Tidak ada waktu untuk mandi dan sarapan. Segera setelah bangun, dia melompat dari tempat tidur dengan sprei bergambar hello kitty kesukaannya. Alya berlari menuju kamar mandi untuk sekadar mencuci muka dan menggosok gigi, lalu kembali ke kamarnya. Dia memakai jaket jeans yang dilihatnya masih tergantung berantakan di belakang pintu kamar kosnya. Dengan tergesa, dia menuruni anak tangga lalu mengeluarkan motor hitamnya dari parkiran kos yang telah sepi, dan segera berangkat menuju kampus.
Setelah berhasil menemukan laboratorium fisika, Alya hanya bisa mengutuki diri sendiri. Dia ditolak mengikuti praktikum perdana hari ini. Alya akhirnya memutuskan untuk mempelajari modul praktikum yang telah seminggu ini dibagikan oleh ketua kelasnya. Berjaga-jaga siapa tahu nanti dirinya akan diberondong pertanyaan mengenai teori hukum newton, tema praktikum hari ini. Dia menunggu kakak asisten praktikum di depan ruang laboratorium sambil membolak balik modul praktikum dan tugas tiket masuk yang baru dikerjakannya kemarin sore.
Setelah menunggu selama tiga puluh menit, teman-teman kelasnya mulai berhamburan keluar dari ruang laboratorium. Sebagian ada yang menyapa Alya dan menyemangatinya, sebagian yang lain mencoba menghiburnya.
***
SETELAH urusan praktikum fisikanya selesai, Alya segera kembali ke fakultasnya, dia melangkah ke kantin jurusan ilmu gizi. Sesampainya di sana, Alya segera mengedarkan pandangan mencari sosok wajah Jasmin dan Lily, teman akrabnya sejak ospek.
“Al kita di sini,” seru Jasmin dengan suara menggelegar.
Alya segera berlari menuju kursi mereka.
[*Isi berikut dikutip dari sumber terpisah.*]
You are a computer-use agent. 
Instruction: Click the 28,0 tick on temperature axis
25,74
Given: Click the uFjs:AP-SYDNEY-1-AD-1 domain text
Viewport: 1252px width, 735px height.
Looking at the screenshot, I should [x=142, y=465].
Dia menarik satu kursi kosong di meja tempat Jasmin, Lily, dan dua teman sekelasnya yang lain duduk. Alya segera mengeluarkan botol minum berwarna pink bergambar hello kitty hadiah dari mamanya, dari dalam tasnya. Botol minum itu hanya berisi air setengah bagian saja, karena dia tidak sempat mengisinya tadi pagi.
Salah satu temannya yang duduk semeja dengan mereka menyodorkan sebotol minuman air mineral miliknya pada Alya. “Minum ini Al, masih belum kubuka.”
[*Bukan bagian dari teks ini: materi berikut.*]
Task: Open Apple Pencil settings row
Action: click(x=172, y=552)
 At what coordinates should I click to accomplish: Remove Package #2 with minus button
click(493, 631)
“Terima kasih,” jawab Alya cepat sembari menghabiskan minumnya.
“Kita sudah pesenin tahu telur kesukaanmu nih Al, makan dulu deh. Kamu pasti belum sarapan kan,” ucap Lily sambil menyodorkan sepiring tahu telur yang aromanya menggugah selera.
“Pengertian banget deh kalian. Makasih ya.” Jawab Alya sambil membuat simbol hati dari kedua jarinya.
Sembari menyantap makanan kesukaannya, Alya teringat momen empat bulan lalu, saat pertama kali bertemu dengan kedua sahabatnya. Saat itu, mereka yang sama-sama terlihat lelah setelah seharian menjalani ospek, bertemu pertama kali di kantin jurusan. Kantin sedang penuh pada hari itu. Hujan yang mengguyur kota tempat Alya berkuliah sedari pagi, membuat banyak mahasiswa yang berteduh sembari menyantap makan sore menjelang malam. Satu-satunya tempat yang tersisa pada saat itu adalah tempat duduk dekat jendela, yang sebagian mejanya basah terkena tampias air hujan.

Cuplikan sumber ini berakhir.